Birikim “yeni çağı süreçlendirmeye aday dinamiklerin” arayış çabasını sürdürürken; her şeyin giderek yeniden “insan merkezli” bir tartışmaya konu olması; ister istemez, hattâ daha önceden yeteri kadar ihmal edildiğinden, ahlâki meseleyi gündeme getirmektedir. Ahlâka yapılan vurgudan çıkacak netice –en azından içinde yaşadığımız toplumun şartları içinde görünen o ki– “marjinalize” olmaktan başka bir şey değildir. Ancak bu durumun sadece sol için söz konusu olduğunu söyleyemiyoruz; bu solun dışındaki dünya görüşleri için de geçerlilik taşımaktadır. İlkeli ve ahlâki tutumların “kaderinde” sanki marjinal olmak varmış gibi bir “durumla” bugün karşı karşıya bulunmaktayız. Bundan dolayı insanı marjinalize eden, içinde hayatımızı sürdürdüğümüz bu toplumsal modeli inşâ eden toplumsal ilişkileri ve onların doğasını yeniden gözden geçirmek, arayışımız için eminim ki, iyi bir başlangıç olabilir.

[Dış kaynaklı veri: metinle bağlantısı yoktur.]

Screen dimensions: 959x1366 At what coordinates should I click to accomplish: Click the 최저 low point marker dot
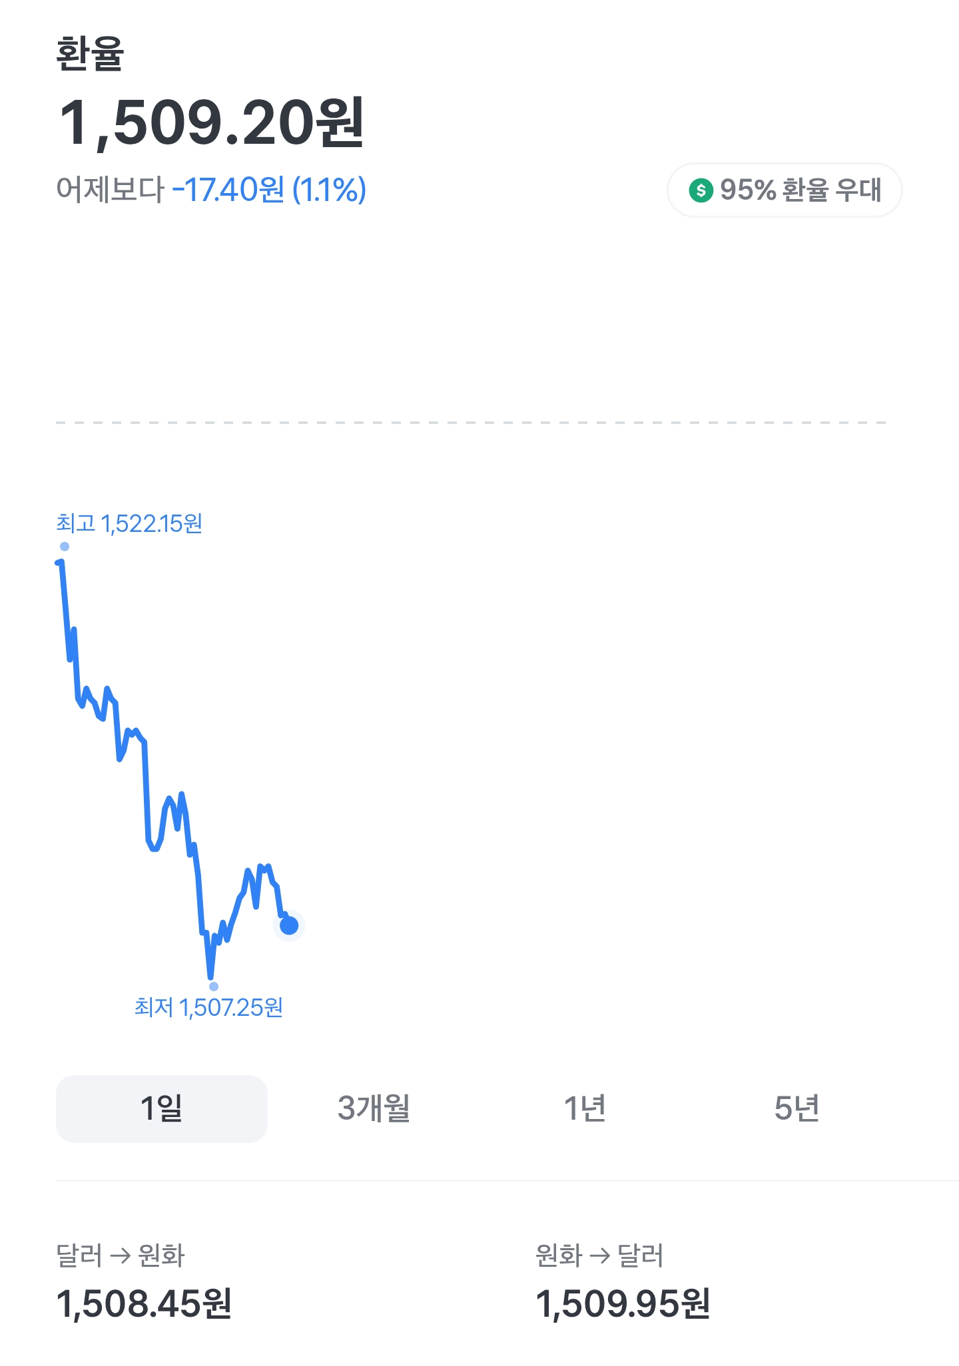coord(214,987)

Aslında Birikim’in giriştiği bu yeni çaba ve cevaplamak üzere sorduğu yeni sorular; Müslümanların da içinde olduğu dünyanın genelinde yaşanmakta olan yeni bir dönüşümün de irdelenmesine çağrı taşımaktadır. Yeni dönüşümle beraber oluşmaya başlayan şartlar içinde sosyalizmin “kaynak, dayanak ve dinamiklerini” yeniden tespite çalışmak oldukça önemli sayılmalıdır. Doğa ile toplum/insan arasında olduğu varsayılan uzlaşmaz çelişkiden; doğal dünyaya ilişkin kapitalizmin getirdiği tahribatla beraber insanî ilişkilere ve ahlâki değerlere vurgu, artık tabiat ile insan arasındaki söz konusu çelişkinin de geçersiz olduğu meselesini gündeme getirmektedir. Ne var ki, burada yaşanmakta olan buhranın sadece sosyalizmle ilişkili olmadığını kanaat olarak belirtmek gerekmektedir.

Öte yandan yüz yüze gelinen buhranın derinliğinin ve kapsamının tespit ve çarelerini arama gayreti; bugün geldiğimiz noktadan bakıldığında, Birikim’i muhteva olarak da bir dönüşüme uğrattığını söyleyebiliriz. Çevre ve ahlâk/moral değerler bağlamında sürdürülen eleştirilerden yeni bir “insan tipine” imâda bulunduğunu, hattâ bunun zorunlu olduğunun görülmeye başlanması, kanımca meselenin odağına işaret etmesi bakımından oldukça önemli sayılmalıdır. Çünkü “solu da, hayatı da ekonominin cenderesinden” kurtarmanın mecburiyeti her zamandan daha çok bugün hayatî bir önceliğe sahiptir.

Kişisel kanaat olarak: Birikim ve ona gönül ve emek vermiş çevreyi; katılmamış olunsa bile, parçalanmış bir ümmetin “ulus” olarak biraraya gelmiş insanları içindeki bir topluluğun sol düşünce/ideolojinin imkânları ile kurtuluş/çözüm yolu arayanlar olarak görmekteyim. Bu kabulün tarihsel sürece uygun düştüğünü söylemenin de fazla yanıltıcı olmayacağını düşünmekteyim.

Birikim’in bundan sonraki yayın hayatının, Müslümanlar cihetinden de hayırlara vesile olmak üzere, devamını diliyorum.